Stated problem: Do these statements agree with the report on the Baker police weapons below? Answer yes or no for each and quote the words from the report that decide it. 1. The mayor was the one who told Dunn the weapons had been stolen. 2. The auditor was told the missing weapons had been melted down. 3. Knaps cashed a per diem check for a conference held while he was still a member of the Baker Police Department.

Current Police Chief Carl Dunn learned last week more than a dozen weapons were stolen ranging from handguns to assault rifles. Within hours of us asking questions about the guns, most were returned. Tonight, former Police Chief Mike Knaps is defending his actions.

A three-page letter details what current Baker Police Chief Carl Dunn says is a host of felony violations.

"The Mayor didn't notify me the weapons were stolen, the auditor did," Dunn said.

Dunn claims high ranking members of the police department watched outgoing Police Chief Mike Knaps carry them out of the department.

"Once the auditor found the weapons missing, that weren't paid for, the auditor was told they were melted down," Dunn said. "He wouldn't let it go until there was documentation that it was melted down."

Tonight, Dunn blames his predecessor for that and more. He says Knaps took taxpayers for a ride, cashing in a per diem check for a conference after he retired as a Baker Police Chief.

The letter sent to the state said, "The per diem was for the aforementioned conference which convened when Former Chief Knaps was no longer a member of the Baker Police Department."

"The (city's) auditor told me he felt that was inappropriate and in violation also," Dunn said.

Listed records:
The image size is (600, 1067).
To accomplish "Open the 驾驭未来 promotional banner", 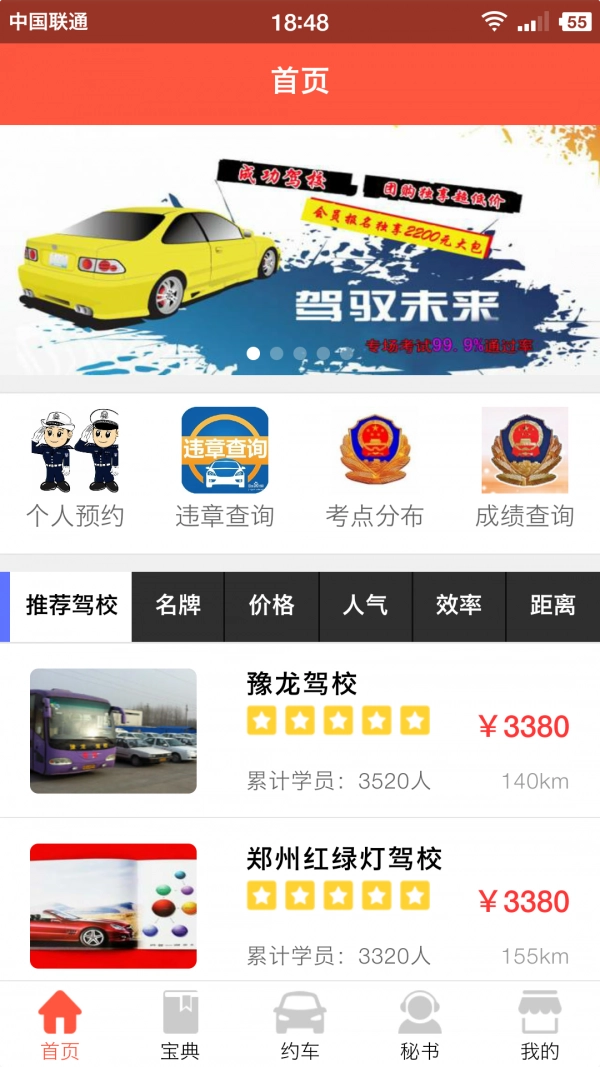I will tap(300, 250).
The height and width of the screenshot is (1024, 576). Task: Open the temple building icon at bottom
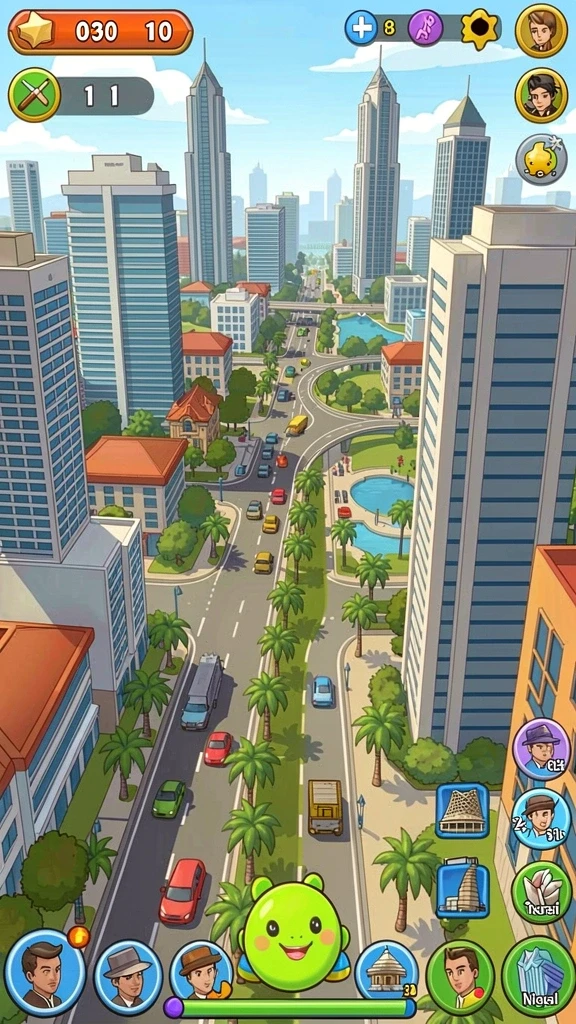tap(387, 974)
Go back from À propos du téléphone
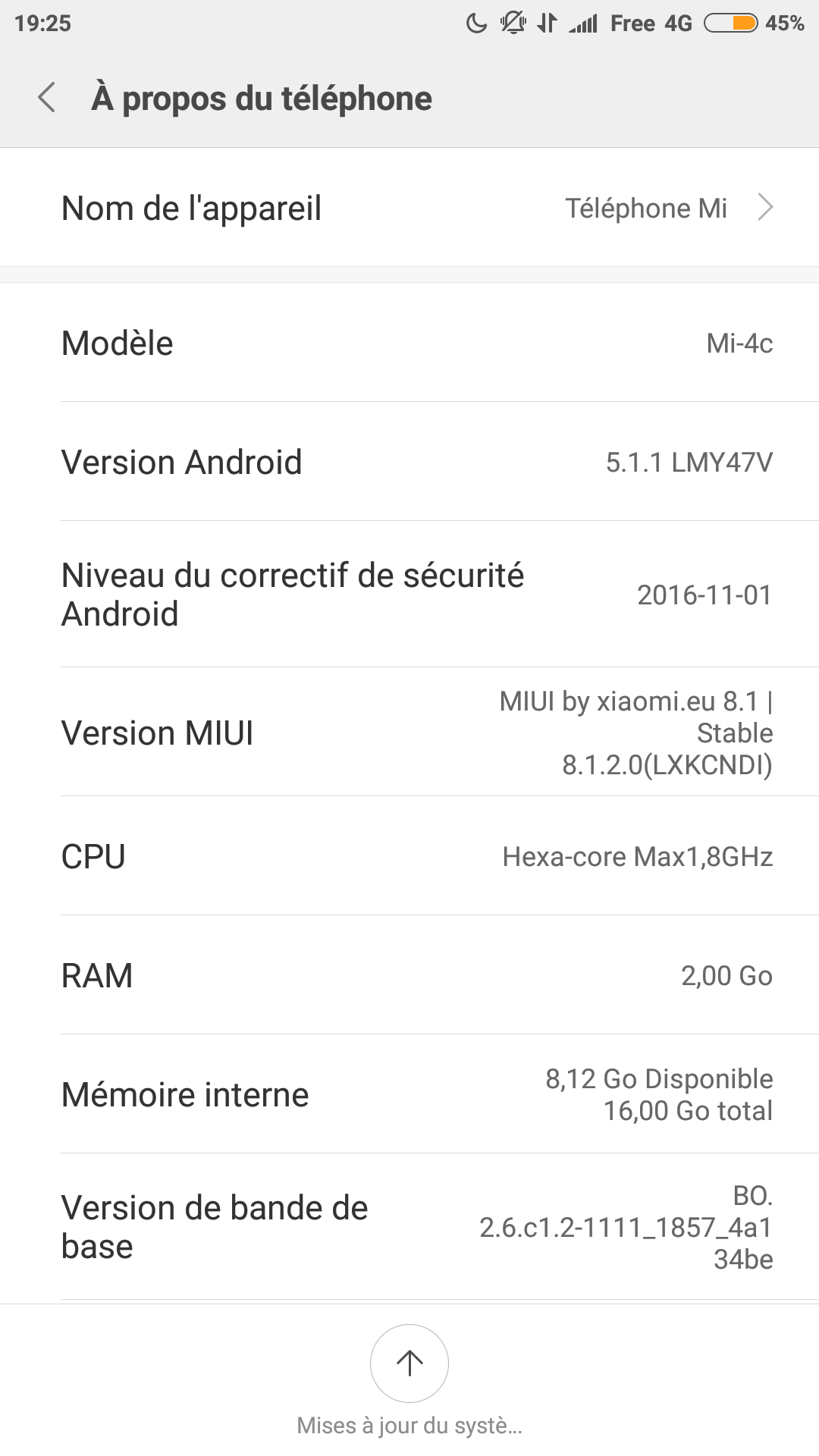Image resolution: width=819 pixels, height=1456 pixels. pos(47,98)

Completed task:
1. No: "The Mayor didn't notify me the weapons were stolen, the auditor did"
2. Yes: "the auditor was told they were melted down"
3. No: "which convened when Former Chief Knaps was no longer a member of the Baker Police Department"